BlockBeats News, July 1st, according to DynaBeat Monitoring, Anthropic announced that the U.S. government has lifted the export control on Claude Fable 5 and Claude Mythos 5. Previously, on June 12th, the U.S. government imposed export control on these two latest models, requiring Anthropic to restrict access by foreign nationals; due to the immediate effect of the order and the inability to reliably verify user nationality in real time, Anthropic temporarily suspended all user access to the two models.
Anthropic stated that Fable 5 will be reopened to global users starting July 1st, covering the Claude Platform, Claude.ai, Claude Code, and Claude Cowork. For Pro, Max, Team, and some Enterprise plan users, Fable 5 will be subject to a weekly usage cap of up to 50% until July 7th, after which it will be provided through usage quotas. Anthropic also mentioned that access will be restored on AWS, Google Cloud, and Microsoft Foundry as soon as possible.
Regarding Mythos 5, Anthropic indicated that in accordance with the U.S. government's approval on June 26th, access has been restored to a group of U.S. institutions, and it will continue to coordinate with the government to expand to a broader set of U.S. and international partners in the Glasswing program. Anthropic stated that Fable 5 and Mythos 5 were released on June 9th, both based on the same underlying model, with Fable 5 having stronger security features for general-purpose use; Mythos 5 has less protection and is only available to a few trusted Project Glasswing partners for defensive cybersecurity scenarios.

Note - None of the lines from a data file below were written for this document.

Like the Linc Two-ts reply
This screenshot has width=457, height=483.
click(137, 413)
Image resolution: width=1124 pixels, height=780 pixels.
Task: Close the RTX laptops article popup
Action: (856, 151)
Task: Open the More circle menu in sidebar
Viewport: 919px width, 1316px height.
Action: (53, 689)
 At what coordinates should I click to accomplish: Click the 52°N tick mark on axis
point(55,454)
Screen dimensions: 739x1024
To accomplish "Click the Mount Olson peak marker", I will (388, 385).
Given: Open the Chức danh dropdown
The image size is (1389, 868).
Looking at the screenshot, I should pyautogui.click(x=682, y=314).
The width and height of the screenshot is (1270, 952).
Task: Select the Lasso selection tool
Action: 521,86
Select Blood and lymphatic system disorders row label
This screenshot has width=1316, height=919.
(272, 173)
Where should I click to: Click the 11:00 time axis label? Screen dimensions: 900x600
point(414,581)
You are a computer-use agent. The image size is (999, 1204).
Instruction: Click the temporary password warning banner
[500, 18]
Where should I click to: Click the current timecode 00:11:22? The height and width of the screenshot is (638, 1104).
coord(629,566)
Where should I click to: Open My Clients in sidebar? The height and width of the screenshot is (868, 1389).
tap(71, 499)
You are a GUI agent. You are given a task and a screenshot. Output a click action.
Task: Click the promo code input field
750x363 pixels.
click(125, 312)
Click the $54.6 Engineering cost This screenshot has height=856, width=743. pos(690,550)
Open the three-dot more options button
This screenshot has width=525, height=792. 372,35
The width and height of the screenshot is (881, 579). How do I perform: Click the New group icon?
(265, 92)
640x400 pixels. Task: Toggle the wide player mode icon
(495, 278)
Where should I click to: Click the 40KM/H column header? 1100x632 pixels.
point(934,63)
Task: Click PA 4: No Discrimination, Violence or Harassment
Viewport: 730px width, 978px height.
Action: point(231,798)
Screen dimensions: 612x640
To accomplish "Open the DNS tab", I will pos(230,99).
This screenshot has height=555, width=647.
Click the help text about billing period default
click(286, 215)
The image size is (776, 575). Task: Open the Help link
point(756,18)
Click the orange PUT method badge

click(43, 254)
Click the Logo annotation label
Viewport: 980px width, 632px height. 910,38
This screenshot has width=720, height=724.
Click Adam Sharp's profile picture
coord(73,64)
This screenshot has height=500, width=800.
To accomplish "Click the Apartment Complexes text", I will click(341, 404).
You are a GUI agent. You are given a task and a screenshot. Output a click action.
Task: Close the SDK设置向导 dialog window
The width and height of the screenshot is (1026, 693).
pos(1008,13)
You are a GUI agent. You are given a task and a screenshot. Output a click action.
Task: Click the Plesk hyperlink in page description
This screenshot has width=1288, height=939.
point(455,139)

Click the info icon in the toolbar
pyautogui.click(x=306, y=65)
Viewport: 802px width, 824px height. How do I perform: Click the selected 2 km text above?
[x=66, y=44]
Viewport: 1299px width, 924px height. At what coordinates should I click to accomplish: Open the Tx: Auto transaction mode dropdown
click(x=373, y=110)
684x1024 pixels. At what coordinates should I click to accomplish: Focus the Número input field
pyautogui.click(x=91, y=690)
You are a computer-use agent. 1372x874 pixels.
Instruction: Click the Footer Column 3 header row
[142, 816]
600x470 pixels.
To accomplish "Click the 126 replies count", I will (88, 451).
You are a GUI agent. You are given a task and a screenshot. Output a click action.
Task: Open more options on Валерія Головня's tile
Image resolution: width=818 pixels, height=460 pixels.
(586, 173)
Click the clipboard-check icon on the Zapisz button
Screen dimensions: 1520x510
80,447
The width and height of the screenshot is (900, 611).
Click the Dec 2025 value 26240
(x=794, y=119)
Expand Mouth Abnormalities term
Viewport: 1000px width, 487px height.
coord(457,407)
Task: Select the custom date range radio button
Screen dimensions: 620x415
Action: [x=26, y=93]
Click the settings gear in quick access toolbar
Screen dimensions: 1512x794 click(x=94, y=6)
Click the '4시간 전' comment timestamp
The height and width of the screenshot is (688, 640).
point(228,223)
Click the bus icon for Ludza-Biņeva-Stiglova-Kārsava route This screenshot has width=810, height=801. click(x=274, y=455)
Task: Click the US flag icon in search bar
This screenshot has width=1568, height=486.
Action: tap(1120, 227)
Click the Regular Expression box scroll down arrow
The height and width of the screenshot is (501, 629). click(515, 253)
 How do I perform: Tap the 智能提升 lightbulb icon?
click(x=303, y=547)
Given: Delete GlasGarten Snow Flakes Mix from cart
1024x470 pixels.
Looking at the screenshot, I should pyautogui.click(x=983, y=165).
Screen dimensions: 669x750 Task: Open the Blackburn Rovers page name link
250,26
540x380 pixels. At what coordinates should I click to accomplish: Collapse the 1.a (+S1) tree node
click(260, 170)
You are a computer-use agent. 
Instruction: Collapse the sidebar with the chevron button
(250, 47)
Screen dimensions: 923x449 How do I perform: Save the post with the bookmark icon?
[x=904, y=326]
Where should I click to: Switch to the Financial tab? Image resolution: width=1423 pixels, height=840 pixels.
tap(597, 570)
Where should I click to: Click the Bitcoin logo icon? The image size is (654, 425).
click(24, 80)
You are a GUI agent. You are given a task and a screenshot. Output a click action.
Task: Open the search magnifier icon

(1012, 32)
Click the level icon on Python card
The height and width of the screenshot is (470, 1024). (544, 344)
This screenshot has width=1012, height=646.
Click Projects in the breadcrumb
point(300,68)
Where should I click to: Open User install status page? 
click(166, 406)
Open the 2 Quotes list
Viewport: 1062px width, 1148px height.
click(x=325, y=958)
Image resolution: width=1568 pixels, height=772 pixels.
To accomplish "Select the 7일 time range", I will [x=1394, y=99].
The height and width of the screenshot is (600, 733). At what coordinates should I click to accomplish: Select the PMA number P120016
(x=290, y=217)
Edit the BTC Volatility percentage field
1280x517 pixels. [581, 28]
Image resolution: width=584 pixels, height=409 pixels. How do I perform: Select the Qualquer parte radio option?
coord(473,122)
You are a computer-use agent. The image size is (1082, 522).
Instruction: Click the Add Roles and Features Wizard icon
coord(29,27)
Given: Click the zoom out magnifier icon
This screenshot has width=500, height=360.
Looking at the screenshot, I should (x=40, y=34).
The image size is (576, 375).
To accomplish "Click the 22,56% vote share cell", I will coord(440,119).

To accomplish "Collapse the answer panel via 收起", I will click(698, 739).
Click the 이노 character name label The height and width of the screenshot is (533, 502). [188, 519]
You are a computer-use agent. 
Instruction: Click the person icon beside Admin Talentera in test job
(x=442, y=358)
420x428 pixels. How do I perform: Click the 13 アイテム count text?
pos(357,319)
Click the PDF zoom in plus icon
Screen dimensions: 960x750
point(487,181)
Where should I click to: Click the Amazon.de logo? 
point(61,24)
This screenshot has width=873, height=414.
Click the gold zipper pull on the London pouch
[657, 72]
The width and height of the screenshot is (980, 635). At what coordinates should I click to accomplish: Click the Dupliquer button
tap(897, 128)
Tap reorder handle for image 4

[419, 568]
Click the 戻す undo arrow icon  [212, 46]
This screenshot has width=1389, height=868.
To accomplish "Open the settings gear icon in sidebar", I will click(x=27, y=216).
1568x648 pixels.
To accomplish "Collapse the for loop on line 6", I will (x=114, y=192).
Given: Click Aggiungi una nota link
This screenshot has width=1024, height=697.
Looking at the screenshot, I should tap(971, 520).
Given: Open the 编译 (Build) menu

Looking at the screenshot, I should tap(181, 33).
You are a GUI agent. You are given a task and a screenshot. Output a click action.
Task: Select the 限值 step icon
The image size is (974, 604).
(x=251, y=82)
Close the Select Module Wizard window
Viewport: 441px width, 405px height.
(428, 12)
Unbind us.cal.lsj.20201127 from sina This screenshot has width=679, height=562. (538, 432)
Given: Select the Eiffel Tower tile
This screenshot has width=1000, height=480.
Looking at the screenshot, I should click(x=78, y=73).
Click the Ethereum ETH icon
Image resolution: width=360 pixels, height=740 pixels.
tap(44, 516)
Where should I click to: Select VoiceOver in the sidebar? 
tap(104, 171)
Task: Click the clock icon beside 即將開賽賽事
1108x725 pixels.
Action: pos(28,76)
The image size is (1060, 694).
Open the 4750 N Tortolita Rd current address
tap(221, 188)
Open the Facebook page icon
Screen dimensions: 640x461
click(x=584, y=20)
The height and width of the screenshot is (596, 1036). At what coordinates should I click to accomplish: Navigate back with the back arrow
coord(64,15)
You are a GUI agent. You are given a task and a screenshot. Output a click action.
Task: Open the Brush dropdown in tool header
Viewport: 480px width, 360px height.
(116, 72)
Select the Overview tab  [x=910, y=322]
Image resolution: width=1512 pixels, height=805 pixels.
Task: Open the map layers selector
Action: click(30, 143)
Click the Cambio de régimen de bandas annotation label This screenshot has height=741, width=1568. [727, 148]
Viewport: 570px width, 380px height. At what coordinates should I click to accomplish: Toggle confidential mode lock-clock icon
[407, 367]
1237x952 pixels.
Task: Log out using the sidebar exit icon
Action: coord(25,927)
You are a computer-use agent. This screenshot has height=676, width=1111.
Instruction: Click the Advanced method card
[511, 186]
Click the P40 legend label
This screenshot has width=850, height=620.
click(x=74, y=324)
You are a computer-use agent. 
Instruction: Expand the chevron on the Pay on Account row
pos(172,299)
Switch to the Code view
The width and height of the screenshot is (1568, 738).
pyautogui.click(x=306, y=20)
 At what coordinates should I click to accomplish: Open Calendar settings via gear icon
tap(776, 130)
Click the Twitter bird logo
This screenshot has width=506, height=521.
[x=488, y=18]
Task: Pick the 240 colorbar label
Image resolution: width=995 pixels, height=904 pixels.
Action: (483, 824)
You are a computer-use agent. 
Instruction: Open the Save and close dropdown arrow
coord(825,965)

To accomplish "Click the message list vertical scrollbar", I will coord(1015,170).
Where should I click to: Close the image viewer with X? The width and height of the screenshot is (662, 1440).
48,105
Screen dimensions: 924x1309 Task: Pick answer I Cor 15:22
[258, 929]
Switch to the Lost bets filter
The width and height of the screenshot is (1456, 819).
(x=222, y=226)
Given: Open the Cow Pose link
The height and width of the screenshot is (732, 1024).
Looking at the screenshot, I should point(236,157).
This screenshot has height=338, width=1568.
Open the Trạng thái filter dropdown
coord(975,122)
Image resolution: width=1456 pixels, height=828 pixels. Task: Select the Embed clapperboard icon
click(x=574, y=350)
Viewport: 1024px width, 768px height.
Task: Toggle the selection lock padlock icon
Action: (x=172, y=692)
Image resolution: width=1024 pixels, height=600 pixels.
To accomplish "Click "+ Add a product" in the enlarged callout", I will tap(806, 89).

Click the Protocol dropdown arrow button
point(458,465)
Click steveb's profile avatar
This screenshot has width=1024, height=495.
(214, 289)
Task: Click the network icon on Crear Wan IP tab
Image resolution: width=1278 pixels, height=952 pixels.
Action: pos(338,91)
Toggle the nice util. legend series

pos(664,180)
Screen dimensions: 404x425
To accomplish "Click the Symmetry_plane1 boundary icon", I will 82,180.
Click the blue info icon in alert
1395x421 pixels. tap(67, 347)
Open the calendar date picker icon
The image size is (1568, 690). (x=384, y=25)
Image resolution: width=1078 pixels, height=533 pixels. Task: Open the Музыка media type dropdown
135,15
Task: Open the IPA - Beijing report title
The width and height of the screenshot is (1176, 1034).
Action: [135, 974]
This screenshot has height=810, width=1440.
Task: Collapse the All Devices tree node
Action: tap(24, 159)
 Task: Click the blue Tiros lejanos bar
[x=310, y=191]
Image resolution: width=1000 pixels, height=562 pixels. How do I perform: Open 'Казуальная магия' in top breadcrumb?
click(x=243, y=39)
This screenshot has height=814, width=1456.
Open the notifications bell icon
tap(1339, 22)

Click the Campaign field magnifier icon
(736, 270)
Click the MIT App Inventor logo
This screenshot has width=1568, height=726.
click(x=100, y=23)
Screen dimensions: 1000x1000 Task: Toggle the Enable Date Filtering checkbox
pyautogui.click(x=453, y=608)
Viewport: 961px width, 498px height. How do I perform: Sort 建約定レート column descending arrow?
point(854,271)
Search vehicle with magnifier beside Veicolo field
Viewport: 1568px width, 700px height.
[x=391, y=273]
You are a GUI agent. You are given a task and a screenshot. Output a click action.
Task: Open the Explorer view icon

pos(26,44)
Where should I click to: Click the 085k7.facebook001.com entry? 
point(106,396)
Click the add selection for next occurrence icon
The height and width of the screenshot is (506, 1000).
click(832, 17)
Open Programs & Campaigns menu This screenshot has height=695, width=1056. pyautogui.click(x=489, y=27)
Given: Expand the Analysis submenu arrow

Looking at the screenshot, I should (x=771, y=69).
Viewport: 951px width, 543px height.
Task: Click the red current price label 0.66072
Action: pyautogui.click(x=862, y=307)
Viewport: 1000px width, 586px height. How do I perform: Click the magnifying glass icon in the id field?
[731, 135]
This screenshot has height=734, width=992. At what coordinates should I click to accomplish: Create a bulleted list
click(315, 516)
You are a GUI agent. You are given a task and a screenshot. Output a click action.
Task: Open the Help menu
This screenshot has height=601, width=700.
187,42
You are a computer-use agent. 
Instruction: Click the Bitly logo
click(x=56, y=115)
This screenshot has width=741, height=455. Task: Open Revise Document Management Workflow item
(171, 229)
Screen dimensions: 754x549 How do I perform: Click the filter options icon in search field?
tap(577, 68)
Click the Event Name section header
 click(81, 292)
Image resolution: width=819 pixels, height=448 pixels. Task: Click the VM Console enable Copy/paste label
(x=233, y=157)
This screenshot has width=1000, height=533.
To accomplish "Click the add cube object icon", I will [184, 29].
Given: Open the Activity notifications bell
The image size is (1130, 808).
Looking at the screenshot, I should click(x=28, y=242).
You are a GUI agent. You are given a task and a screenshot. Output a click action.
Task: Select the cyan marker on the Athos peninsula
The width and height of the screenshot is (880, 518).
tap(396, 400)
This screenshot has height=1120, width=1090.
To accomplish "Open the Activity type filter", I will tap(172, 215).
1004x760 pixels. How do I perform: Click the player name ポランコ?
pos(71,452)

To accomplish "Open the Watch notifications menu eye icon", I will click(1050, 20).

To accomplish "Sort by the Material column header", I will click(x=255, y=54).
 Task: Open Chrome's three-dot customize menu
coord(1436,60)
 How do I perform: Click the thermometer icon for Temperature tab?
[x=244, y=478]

Anthropic also mentioned that in the past two weeks, they have reviewed relevant reports with the U.S. government, Amazon, and other partners, and trained a new security classifier to intercept mentioned bypass behaviors in the reports. The new classifier can block relevant technologies in over 99% of cases, but it may also result in more benign requests being flagged during routine coding and debugging tasks. Anthropic stated that they will collaborate with Amazon, Microsoft, Google, and other Glasswing partners to develop an AI model "jailbreak" severity assessment framework and strengthen cooperation with the U.S. government in testing, information sharing, and research collaboration before model release.